A candidatura do PAICV termina hoje a sua jornada de campanha com contactos porta-a-porta nas zonas de Quilómetro Seis, Madeiral, Calhau, Lameirão, Norte de Baía e Salamansa.

Por sua vez, o cabeça-de-lista do Partido do Trabalho e da Solidariedade (PTS) disse estar “optimista” de que o partido vai eleger dois deputados porque “sente” que “a mensagem de mudança” foi bem assimilada.

Jailson D´Aguiar considerou “positivo” o balanço da campanha eleitoral realizada pelo PTS, em São Vicente, embora, segundo o candidato a deputado, muitas pessoas estão “desacreditadas” na política e nos políticos.

“Durante a campanha porta-a-porta remamos contra a maré para consciencializar as pessoas da importância do voto consciente e diminuir a taxa de abstenção”, salientou o líder da caravana do PTS em São Vicente.

A mesma fonte enalteceu que um dos “motivos” que levou o PTS a apresentar candidatos na ilha de São Vicente foi porque sentimos a “necessidade” de ter uma “terceira força” no parlamento pois, no seu entender, a UCID “não foi uma terceira força” porque “seguiu caminhos que não deveria”.

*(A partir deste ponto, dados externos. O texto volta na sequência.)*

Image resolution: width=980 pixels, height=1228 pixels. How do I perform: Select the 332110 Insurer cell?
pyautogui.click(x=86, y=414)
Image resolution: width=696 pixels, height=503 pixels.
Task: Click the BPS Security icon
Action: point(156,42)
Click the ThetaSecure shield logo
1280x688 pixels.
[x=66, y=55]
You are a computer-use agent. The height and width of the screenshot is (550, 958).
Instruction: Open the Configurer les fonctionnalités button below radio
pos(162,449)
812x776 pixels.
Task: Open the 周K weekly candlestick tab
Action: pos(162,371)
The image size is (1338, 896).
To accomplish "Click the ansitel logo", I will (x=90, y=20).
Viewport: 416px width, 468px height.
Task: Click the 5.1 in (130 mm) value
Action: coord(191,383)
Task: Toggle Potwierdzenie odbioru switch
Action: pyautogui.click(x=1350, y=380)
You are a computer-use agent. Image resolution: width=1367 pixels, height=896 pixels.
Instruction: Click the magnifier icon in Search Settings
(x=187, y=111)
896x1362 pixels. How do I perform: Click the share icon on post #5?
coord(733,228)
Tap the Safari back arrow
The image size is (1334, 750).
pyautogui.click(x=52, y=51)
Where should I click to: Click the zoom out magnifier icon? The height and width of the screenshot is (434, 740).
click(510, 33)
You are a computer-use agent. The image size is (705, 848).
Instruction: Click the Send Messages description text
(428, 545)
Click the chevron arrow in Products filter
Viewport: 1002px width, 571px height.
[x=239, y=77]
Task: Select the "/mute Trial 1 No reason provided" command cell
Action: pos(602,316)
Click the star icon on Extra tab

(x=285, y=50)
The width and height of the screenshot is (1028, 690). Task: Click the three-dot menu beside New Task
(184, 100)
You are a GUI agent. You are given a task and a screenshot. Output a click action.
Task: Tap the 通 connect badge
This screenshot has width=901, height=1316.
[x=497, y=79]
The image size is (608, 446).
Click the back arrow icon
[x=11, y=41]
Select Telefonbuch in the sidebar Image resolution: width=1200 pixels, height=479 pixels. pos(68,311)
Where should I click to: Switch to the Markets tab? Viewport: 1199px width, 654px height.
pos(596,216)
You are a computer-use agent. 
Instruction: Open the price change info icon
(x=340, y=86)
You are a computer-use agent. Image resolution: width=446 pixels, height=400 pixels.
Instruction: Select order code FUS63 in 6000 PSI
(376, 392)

PAICV, MpD e UCID concorrem em todos os círculos eleitorais, PP em seis círculos (Santiago Sul, Santiago Norte, Boa Vista e os três da diáspora), PTS também em seis círculos (São Vicente, Santiago Sul, Santiago Norte e os três da diáspora), e PSD em quatro círculos (Santiago Norte, Santiago Sul, América e África).